A gifted child feeling trapped by expectations

A gifted child feeling trapped by expectations

Everyone said Aarav was lucky.

At ten, he could solve equations meant for teenagers. At twelve, he won national science competitions. By fourteen, his name appeared in newspapers beside words like prodigy and genius. Teachers praised him. Relatives compared their children to him. Strangers asked him what he wanted to become, already expecting a brilliant answer.

No one asked him how he felt.

Aarav’s days were carefully scheduled. School, coaching, extra classes, competitions. Even his hobbies had purpose. Chess sharpened strategy. Piano improved discipline. Reading lists were chosen to “challenge his intellect.” Fun was allowed only if it added value.

At home, his parents spoke proudly of sacrifice.

“We do this for your future,” his father said.

“You have a gift,” his mother added. “Don’t waste it.”

Aarav nodded, because nodding was easier than explaining the tightness in his chest.

He learned early that love came with conditions.

Good marks meant smiles. Trophies meant celebration. Second place meant silence. Failure—however small—meant disappointment that filled the house like smoke.

At night, when the house slept, Aarav stared at the ceiling and imagined running. Not toward success. Away from it.

School became a performance.

Teachers called on him constantly. Classmates admired and resented him in equal measure. Some wanted help.
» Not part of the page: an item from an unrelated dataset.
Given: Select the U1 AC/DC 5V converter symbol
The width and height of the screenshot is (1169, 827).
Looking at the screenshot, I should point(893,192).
Others wanted him to fail, just once, so the world would feel fair again.

Aarav smiled politely. Inside, he felt hollow.

The pressure peaked the year he was selected for an international science olympiad. The honor came with expectations that followed him everywhere.

“You must win.”

“You can’t lose.”

“You represent all of us.”

Representing himself was no longer enough.

One afternoon, after twelve straight hours of preparation, Aarav closed his notebook and did something unthinkable.

He didn’t open it again.

Instead, he took out a sketchbook hidden beneath his bed. Its pages were filled with unfinished drawings—faces, streets, moments he noticed but never shared. Drawing was the one thing that made time disappear. It had no medals. No rankings. No applause.

Just peace.

When his mother found the sketchbook, her smile faded.

“This is a distraction,” she said gently but firmly. “Focus on what matters.”

Aarav watched her place it back under the bed, as if returning a secret to exile.

Something inside him cracked.

The night before the olympiad, Aarav couldn’t breathe. His chest tightened, hands trembling. Equations blurred. His mind raced with catastrophic thoughts—what if he failed, what if he disappointed everyone, what if he was only valued for what he produced?

At dawn, he told his parents he was sick.

They insisted he attend anyway.

At the venue, surrounded by brilliant minds and nervous smiles, Aarav felt smaller than ever. The paper was placed in front of him. The clock started.

He stared at the questions.

And then, quietly, he put his pen down.

He walked out.

The aftermath was brutal.

Shock. Anger. Accusations.

“You threw everything away.”

“Do you know what you’ve done?”

Aarav listened, tears silent, spine straight. “I couldn’t breathe,” he said finally. “I don’t know who I am anymore.”

The words hung in the air.

It was his grandmother who broke the silence. She had watched quietly for years, love unmeasured by results.

“Gifts are meant to serve the child,” she said softly. “Not imprison them.”

Therapy followed. Difficult conversations. Slower days.

For the first time, Aarav was allowed to choose.

He kept studying—but differently. He drew openly. He rested. He learned that worth did not vanish when productivity stopped.

Years later, Aarav stood in a gallery, his artwork displayed on white walls. Science had not left his life—but it no longer defined it entirely. He combined both worlds, curiosity and creativity, on his own terms.

When someone asked if he regretted walking out that day, Aarav smiled.

“That’s when I finally walked in—to myself.”

Being gifted, he learned, should feel like freedom.

Not a cage.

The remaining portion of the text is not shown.